> EXTRACT TO READ
Increasing Plant Yield by Inhibiting Attenuating Enzymes (No. T4-1812)
Lead Researcher: Avihai Danon
A growing global population requires a greater food supply. The agriculture industry and biotechnology sector are trying to overcome the challenge and improve crop efficiency by increasing food production in the same or smaller farming areas, as well as dealing with the threats imposed by climate change. Consequently there is a strong need for methods in improving crop yields that increase plant biomass to improve the efficiency of crop production. The group of Prof. Avihai Danon at the Weizmann Institute of Science have discovered that by modifying the enzyme “atypical cys his rich thioredxin” (ACHT4), leads to an overall increase in starch and biomass of tested plant species. The innovation of the Danon group represents a potentially novel method of improving overall plant yields, using standard techniques.

> DATA SECTION
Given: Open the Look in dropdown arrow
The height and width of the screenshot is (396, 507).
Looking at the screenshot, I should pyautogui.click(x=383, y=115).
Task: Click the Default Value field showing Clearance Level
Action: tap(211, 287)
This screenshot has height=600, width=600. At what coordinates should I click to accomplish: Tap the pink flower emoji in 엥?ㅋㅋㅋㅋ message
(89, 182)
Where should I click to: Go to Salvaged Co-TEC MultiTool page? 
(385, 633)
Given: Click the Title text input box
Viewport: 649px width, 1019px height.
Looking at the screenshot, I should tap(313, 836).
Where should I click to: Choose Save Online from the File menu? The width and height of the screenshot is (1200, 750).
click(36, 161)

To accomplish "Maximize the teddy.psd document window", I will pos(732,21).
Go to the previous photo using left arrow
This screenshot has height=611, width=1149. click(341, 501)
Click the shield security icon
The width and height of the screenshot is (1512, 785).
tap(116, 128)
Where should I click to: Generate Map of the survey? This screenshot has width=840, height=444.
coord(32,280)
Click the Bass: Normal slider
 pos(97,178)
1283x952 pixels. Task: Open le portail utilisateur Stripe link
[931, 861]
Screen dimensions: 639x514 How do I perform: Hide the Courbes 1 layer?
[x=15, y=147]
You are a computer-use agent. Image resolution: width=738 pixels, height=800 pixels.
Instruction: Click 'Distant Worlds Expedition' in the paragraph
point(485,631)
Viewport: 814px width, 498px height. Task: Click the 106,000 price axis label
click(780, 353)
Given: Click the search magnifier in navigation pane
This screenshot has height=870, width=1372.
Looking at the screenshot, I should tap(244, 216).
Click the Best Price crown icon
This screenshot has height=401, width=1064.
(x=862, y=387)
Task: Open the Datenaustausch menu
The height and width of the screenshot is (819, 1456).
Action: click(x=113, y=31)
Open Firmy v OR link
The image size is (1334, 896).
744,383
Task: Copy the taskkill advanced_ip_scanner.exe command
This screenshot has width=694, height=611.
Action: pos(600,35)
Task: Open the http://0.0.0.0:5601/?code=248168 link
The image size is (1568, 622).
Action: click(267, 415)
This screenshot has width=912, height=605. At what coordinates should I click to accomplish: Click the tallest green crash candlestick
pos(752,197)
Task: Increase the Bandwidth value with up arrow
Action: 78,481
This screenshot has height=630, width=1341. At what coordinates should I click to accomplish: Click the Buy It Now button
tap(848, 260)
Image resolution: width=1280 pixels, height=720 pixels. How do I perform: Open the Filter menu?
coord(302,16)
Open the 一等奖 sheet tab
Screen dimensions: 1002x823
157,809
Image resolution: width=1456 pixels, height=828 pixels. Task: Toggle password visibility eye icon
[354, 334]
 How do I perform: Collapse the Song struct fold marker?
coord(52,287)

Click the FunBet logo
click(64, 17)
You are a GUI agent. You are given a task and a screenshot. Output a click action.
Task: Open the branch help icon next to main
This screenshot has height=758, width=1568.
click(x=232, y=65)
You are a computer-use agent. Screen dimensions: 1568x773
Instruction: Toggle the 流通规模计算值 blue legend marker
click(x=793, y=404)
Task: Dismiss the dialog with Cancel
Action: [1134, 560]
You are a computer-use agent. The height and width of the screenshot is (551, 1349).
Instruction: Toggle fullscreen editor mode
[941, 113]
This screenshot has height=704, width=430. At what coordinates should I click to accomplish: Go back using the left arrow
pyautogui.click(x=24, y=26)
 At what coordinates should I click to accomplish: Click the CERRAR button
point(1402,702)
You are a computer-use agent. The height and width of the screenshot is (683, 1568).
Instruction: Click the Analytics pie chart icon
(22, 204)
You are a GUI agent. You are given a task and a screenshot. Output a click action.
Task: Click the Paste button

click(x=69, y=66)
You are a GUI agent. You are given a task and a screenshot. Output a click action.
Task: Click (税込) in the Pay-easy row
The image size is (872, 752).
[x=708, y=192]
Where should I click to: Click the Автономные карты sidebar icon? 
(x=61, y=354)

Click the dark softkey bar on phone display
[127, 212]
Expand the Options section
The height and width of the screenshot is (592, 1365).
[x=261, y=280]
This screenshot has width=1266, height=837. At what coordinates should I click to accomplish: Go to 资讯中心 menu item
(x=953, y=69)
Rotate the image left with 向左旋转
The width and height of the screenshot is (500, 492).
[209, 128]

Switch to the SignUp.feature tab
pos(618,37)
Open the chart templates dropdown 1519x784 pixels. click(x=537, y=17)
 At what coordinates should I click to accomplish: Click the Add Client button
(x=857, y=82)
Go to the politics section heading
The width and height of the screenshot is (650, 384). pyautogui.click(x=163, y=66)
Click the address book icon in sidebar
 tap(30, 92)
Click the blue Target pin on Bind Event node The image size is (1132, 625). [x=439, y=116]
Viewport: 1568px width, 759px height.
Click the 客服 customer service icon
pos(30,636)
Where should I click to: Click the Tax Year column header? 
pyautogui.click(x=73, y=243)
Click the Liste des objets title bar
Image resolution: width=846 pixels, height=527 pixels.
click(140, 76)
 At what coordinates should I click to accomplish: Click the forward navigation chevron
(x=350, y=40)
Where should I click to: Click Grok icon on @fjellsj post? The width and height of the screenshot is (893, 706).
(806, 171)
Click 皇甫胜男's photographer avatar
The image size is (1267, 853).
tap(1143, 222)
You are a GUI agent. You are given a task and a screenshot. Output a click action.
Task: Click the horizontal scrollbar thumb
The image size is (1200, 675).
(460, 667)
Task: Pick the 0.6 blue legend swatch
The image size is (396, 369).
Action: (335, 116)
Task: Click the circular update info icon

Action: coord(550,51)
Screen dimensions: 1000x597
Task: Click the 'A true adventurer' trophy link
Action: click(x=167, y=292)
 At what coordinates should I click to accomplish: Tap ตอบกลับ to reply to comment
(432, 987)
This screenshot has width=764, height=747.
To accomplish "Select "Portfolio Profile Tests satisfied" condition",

> TASK REQUIREMENTS
A. In the text on increasing plant yield, what did modifying the enzyme ACHT4 lead to in the tested plant species?
B. Continue the text on increasing plant yield from its last sentence.

> YOUR RESPONSES
A. An overall increase in starch and biomass.

B.
- Improving plant biomass production
- Straightforward method
- Applicable to a wide array of crops
The technology is based on the discovery that ACHT4 interacts with the AGPase enzyme, which is the first committed enzyme in the starch synthesis pathway. The Danon group discovered that ACHT4 transfers an oxidative signal (disulfide bond formation) from 2-Cys Prx to AGPase, via the APGases small subunit ASP1. The oxidative signal inactivates AGPase, specifically in the transition from day to night cycle. Additionally, it was discovered that by truncating the C-terminus of ACHT4 and overexpressing the ACHT4?C, stopped the interaction with ASP1, consequently allowing for an increased transitory starch content. The overexpression of ACHT4?C showed an increase in plant biomass yield in at least two different plant species.